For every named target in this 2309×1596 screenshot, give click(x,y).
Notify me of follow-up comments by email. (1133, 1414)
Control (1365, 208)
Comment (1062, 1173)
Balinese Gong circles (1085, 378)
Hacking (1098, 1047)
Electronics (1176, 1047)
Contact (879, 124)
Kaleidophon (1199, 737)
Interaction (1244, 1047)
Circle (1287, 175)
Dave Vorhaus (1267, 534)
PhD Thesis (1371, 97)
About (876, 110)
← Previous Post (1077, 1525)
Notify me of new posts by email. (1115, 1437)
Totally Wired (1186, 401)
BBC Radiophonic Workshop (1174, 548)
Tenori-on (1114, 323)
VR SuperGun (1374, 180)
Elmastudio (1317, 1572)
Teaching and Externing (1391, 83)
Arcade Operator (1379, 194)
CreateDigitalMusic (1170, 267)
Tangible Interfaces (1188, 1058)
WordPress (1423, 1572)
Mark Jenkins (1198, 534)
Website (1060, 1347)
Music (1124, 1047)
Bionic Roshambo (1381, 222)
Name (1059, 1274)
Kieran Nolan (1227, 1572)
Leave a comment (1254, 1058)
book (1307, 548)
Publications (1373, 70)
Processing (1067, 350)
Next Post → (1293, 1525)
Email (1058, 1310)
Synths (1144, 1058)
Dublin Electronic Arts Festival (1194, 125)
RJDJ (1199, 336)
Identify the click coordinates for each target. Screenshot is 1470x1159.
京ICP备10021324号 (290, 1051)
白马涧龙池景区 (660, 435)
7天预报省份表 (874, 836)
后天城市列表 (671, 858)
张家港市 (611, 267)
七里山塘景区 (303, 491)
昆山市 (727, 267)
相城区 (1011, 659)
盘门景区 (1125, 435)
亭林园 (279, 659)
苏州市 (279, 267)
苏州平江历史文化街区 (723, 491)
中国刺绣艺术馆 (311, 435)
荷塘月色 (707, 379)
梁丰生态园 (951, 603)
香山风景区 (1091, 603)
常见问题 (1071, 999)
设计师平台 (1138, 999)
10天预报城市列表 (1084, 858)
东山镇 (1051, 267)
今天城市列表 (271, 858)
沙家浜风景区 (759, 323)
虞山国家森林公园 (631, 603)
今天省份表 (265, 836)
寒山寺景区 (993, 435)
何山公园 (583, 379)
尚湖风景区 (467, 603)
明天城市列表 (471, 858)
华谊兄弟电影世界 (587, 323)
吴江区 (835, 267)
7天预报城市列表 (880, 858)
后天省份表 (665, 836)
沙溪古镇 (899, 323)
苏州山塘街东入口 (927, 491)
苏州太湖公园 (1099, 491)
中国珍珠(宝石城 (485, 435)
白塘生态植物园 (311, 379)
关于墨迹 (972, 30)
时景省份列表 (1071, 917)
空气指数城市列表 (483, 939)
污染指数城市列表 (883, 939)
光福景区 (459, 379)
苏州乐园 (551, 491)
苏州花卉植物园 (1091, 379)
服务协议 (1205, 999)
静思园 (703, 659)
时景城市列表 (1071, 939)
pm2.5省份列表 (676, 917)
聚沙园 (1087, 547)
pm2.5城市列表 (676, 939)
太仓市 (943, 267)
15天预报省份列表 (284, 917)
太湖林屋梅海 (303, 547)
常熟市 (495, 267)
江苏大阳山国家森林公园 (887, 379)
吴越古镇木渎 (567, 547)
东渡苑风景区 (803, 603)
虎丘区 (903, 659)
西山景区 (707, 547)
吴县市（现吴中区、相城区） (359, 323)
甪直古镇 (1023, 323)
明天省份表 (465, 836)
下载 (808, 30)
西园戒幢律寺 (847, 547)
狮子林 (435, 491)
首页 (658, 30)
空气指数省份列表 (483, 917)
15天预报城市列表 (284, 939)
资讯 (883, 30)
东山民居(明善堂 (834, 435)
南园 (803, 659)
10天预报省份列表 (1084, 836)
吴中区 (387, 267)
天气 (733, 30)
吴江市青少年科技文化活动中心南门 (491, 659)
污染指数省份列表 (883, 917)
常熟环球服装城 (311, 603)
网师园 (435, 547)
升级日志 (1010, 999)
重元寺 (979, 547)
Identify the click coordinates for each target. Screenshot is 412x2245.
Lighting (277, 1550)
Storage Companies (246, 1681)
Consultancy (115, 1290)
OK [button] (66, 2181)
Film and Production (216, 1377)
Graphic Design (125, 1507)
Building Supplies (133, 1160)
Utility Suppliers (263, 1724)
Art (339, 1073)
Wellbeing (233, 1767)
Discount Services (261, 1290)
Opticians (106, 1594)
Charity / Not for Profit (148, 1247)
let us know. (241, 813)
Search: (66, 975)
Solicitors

#### Instructions to follow:
Go through the material above and output exactly the lines from the one containing "太湖林屋梅海 (303, 547)" through the one containing "吴中区 (387, 267)".

#### Result for this task:
太湖林屋梅海 (303, 547)
常熟市 (495, 267)
江苏大阳山国家森林公园 (887, 379)
吴越古镇木渎 (567, 547)
东渡苑风景区 (803, 603)
虎丘区 (903, 659)
西山景区 (707, 547)
吴县市（现吴中区、相城区） (359, 323)
甪直古镇 (1023, 323)
明天省份表 (465, 836)
下载 (808, 30)
西园戒幢律寺 (847, 547)
狮子林 (435, 491)
首页 (658, 30)
空气指数省份列表 (483, 917)
15天预报城市列表 (284, 939)
资讯 (883, 30)
东山民居(明善堂 (834, 435)
南园 (803, 659)
10天预报省份列表 (1084, 836)
吴中区 (387, 267)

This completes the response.